Tras arribar a Santiago, meca de la peregrinación vital, habíamos cambiado de compañeros, pero no de espíritu. Seguíamos en el Camino.
El aire confundía el azul verdoso del océano y el blanco sucio de una incipiente y aún escasa neblina. Nada se distinguía en aquellas aguas misteriosas más allá del tiro lejano de una ballesta. El remoto confín del universo conocido se anunciaba mar afuera, rozaba la tierra con su singular embrujo y ataba los ánimos a la calima triste de no poder dar un paso más.
Apoyado en mi vara de avellano, aquella cuyo sordo golpear fuera mi fiel compañero en las jornadas previas, presencié el milagro.

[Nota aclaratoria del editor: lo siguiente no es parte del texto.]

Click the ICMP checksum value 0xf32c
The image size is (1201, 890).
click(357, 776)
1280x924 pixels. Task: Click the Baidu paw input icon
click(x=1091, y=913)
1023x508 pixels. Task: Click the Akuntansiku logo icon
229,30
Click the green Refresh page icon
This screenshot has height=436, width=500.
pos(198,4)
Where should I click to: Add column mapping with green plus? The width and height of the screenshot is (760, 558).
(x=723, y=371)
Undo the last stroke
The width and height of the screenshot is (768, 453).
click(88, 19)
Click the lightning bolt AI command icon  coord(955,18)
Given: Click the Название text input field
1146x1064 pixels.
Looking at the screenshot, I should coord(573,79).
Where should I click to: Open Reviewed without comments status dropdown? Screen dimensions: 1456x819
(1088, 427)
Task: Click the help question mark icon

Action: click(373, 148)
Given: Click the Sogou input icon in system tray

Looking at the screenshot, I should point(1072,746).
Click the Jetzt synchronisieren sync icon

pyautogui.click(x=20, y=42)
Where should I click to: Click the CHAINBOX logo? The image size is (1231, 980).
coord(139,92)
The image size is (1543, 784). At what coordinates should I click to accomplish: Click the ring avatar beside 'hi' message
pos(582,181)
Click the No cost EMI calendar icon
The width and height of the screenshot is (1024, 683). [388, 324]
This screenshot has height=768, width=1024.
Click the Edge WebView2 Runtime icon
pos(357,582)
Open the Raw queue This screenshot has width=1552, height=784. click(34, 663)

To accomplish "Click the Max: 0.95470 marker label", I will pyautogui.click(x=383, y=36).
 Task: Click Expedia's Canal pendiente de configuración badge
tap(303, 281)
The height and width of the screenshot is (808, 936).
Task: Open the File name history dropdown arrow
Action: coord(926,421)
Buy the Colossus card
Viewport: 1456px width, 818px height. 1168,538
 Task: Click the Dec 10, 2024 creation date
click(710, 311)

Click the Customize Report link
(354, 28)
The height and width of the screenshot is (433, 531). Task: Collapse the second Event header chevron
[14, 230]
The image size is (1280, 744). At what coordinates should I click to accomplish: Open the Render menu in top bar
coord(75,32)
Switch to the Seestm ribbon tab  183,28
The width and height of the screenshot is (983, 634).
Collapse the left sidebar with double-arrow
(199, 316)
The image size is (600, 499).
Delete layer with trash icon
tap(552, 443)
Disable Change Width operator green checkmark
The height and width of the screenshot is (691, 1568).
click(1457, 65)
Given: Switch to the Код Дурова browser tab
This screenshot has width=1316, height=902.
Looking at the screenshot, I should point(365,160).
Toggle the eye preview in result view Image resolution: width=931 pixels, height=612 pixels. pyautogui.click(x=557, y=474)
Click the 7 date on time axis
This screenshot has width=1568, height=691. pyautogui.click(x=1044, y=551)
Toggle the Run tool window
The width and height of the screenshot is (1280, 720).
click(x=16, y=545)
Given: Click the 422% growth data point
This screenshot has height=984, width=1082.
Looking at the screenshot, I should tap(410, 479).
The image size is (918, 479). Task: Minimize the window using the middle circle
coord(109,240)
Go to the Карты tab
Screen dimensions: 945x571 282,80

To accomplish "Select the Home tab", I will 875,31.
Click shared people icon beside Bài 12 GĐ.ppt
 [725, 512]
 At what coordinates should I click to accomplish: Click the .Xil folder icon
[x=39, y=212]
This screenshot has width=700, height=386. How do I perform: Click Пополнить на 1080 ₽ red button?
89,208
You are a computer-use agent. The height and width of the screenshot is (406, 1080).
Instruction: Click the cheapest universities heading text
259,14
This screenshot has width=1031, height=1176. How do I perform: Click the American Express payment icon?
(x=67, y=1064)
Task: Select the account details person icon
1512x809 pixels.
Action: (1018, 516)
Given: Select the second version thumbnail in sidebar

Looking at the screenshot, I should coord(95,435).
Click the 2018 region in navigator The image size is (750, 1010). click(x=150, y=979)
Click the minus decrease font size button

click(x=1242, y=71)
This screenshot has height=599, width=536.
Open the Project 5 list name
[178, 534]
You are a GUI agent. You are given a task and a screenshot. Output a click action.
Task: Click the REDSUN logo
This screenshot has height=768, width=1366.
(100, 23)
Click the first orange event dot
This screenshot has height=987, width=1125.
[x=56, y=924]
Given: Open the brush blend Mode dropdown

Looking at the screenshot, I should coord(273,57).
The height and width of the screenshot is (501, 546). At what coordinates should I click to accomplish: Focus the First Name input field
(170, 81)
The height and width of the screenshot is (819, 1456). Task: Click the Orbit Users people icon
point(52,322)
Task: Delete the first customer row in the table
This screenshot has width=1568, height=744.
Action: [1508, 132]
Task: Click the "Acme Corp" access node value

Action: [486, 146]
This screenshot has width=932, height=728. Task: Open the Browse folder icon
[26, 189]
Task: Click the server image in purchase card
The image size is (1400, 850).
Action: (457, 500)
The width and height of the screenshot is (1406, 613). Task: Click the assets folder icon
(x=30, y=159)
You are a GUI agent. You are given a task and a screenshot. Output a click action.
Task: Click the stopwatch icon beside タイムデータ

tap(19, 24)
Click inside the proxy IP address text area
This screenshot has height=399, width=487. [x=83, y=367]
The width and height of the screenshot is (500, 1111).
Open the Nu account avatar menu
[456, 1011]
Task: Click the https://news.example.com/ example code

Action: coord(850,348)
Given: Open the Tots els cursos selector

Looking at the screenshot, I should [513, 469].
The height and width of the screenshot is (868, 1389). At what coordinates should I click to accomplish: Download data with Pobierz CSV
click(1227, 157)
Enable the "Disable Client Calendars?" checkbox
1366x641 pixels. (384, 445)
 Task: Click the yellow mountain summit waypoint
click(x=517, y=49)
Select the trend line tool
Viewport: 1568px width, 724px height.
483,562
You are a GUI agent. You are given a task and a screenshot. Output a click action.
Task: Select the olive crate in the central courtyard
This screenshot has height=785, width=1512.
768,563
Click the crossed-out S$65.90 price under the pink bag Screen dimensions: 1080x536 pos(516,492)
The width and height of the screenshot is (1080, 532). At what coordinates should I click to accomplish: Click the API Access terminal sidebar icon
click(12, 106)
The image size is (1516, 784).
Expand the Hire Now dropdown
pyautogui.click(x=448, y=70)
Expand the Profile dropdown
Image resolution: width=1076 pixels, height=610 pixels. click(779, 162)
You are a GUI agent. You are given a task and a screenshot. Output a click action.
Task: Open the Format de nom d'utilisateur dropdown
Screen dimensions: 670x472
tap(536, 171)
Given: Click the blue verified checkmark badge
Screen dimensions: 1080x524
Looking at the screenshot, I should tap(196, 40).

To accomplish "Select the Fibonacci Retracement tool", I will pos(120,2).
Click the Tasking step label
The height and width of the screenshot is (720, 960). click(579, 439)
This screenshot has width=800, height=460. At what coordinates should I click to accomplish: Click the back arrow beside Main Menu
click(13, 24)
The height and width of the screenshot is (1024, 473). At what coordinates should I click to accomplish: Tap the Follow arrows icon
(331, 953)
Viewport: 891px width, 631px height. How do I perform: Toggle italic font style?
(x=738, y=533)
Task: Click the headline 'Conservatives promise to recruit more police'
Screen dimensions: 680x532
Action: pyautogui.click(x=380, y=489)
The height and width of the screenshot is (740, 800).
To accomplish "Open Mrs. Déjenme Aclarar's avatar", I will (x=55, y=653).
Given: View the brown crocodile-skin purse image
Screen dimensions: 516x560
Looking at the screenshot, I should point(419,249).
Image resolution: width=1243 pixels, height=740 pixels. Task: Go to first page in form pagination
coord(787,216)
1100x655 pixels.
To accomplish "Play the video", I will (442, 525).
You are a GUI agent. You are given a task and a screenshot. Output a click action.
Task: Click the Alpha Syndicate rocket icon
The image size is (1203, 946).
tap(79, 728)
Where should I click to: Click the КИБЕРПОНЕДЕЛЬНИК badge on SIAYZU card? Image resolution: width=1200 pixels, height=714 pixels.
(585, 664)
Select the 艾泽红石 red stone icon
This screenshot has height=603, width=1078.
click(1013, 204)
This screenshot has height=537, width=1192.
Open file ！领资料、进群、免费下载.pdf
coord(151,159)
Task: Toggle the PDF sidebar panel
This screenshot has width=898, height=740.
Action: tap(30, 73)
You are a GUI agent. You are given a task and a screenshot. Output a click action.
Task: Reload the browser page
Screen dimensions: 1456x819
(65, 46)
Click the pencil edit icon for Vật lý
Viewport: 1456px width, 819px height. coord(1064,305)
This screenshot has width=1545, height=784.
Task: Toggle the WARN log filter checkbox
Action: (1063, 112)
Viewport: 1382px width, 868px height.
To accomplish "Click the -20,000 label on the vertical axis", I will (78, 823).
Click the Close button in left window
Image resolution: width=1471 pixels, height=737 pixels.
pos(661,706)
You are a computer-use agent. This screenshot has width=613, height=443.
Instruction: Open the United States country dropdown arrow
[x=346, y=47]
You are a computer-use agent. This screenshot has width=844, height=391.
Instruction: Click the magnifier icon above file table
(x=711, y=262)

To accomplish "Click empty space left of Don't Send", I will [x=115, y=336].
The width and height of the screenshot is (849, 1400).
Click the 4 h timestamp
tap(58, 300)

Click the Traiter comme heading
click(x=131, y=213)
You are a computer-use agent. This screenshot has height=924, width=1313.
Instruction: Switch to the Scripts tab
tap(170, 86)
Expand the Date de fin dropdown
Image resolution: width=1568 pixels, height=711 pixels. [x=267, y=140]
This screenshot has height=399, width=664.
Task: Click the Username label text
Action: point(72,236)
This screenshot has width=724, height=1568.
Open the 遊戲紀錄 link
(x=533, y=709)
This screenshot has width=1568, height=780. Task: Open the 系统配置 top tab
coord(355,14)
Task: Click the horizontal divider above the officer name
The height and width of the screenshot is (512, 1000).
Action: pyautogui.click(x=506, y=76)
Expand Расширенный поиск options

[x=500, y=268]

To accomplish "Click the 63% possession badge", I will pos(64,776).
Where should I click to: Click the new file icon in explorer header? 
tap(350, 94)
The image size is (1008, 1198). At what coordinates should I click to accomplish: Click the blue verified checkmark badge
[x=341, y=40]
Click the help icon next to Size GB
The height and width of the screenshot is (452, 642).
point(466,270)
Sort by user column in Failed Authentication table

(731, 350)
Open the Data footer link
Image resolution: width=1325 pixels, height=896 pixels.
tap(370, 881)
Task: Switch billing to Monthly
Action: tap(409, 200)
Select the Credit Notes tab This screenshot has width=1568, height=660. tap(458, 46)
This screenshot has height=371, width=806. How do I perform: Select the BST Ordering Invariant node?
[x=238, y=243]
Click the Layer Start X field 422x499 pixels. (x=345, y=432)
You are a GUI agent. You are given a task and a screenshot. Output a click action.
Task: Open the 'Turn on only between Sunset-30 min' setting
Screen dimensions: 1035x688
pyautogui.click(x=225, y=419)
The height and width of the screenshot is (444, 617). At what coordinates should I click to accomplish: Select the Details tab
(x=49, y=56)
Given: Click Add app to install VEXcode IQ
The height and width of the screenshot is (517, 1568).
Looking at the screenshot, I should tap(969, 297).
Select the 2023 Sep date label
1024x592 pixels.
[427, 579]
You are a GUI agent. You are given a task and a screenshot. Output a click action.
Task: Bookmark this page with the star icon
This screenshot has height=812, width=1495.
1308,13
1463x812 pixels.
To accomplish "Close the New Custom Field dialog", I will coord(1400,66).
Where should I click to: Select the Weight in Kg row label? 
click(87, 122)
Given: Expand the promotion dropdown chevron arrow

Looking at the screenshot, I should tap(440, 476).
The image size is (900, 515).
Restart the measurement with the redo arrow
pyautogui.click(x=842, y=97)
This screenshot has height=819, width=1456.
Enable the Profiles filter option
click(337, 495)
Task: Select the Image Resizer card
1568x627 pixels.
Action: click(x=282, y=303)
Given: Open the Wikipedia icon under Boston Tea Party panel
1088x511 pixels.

Al oeste del cabo Finisterre, lamiendo la tierra quebrada de la costa de la muerte hay un peñasco, adelantado último del suelo firme. A su derecha, un turbio remolino de espuma y sal anunciaba algo anormal. Parecía un huracán marino, un cono invertido desde el cercano fondo o una fuerza telúrica desatada. Pero no, nada que ver con eso. Al instante, una aleta desproporcionada marcó una hilera recta en su avanzar entre el cielo y el agua. Así, tras un segundo de pausa, la criatura se nos mostró en toda su grandiosidad. Un lomo grisáceo apareció en una breve elipsis para desaparecer, súbitamente, en las ondulantes capas del misterio marino.
Un arcano desafiante había surgido ante nosotros y ninguno podíamos darle una explicación. ¿Era una ballena clara o quizá nos encontrábamos ante la representación misma de los monstruos que habitan en las entrañas del abismo?
Allá donde se acaba el mundo en tonos azul verdosos...¨Llamadme Ismael¨.